Le thème du sel nous a emmené vers l’usine du thon d’Al MANAR à Zarzis. C’est une usine moderne dotée d’équipements sophistiqués utilisés dans le traitement du thon. Une chaine complète permet de suivre toutes les étapes suivies pour la fabrication de cette denrée alimentaire à base de sel. La visite était admirablement assurée par deux jeunes filles spécialistes dans l’industrie alimentaire.
En somme, le projet de SfaxForward nous a permis d’étudier le patrimoine salin avec des témoignages archéologiques mais aussi ethnographiques. L’apport de ce projet est qu’il a inauguré un thème vaste sur le sel. Reste à compléter les autres volets sur cette denrée : sel et traditions culinaires, sel et médecine...sel et magie, les guerres du sel, l’impôt du sel la fameuse gabelle ; sel et pâturage….

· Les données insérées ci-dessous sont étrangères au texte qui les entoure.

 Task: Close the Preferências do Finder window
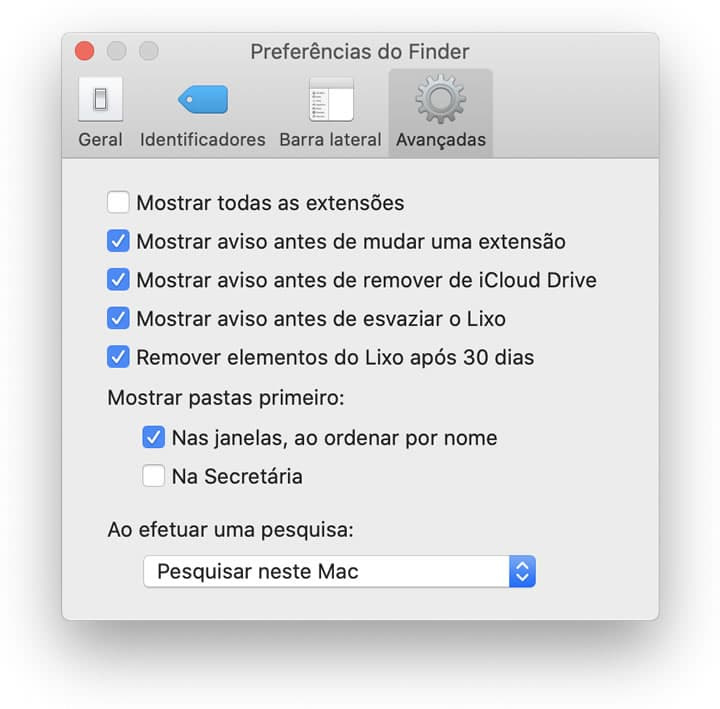(84, 51)
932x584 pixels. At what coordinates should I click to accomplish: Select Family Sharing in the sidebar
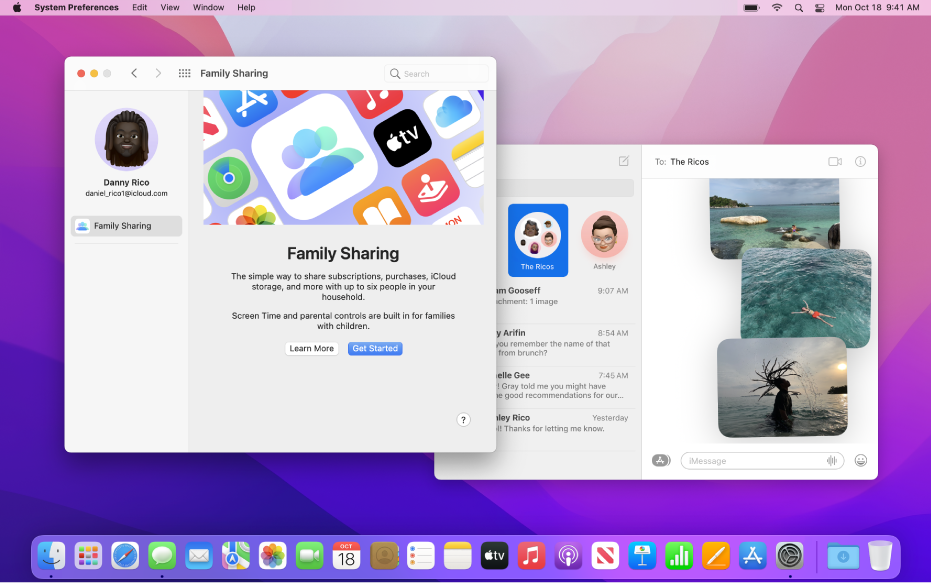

Nos remerciements vont à tous ceux qui ont organisé ce projet. Nous adressons un hommage particulier à notre cher collègue et ami le regretté ADELHAMID BARKAOUI qui a été l’instigateur de SfaxForward. Nous adressons aussi nos vifs remerciements à notre ami et collègue M.NOURI CHTOUROU qui a pris le relève de la direction du projet ainsi qu’à tous les collègues parmi les coordinateurs des axes de recherche. J’adresse surtout mes vifs remerciements à mon ami M. SALEM MOKNI ainsi qu’à Mme KAOUTHAR KARKOUDA. Mes hommages s’adressent également au recteur de l’Université de Sfax le professeur ABDELWAHED MOKNI qui nous a accompagné dans ce projet, sans oublier les partenaires de ce projet : L’Université de Sfax, les Universités d’Aix, de Nice et l’Université libre de Bruxelles et l’INP plus particulièrement l’inspection régionale de Sfax représentée par mon collègue M.AMMAR OTHMAN que nous lui souhaitons un prompt rétablissement, sans oublier mes collègues chercheurs universitaires ainsi qu’aux conservateurs du patrimoine de l’INP à Sfax, à Zarzis et à Gigthi et à tous les étudiants (es).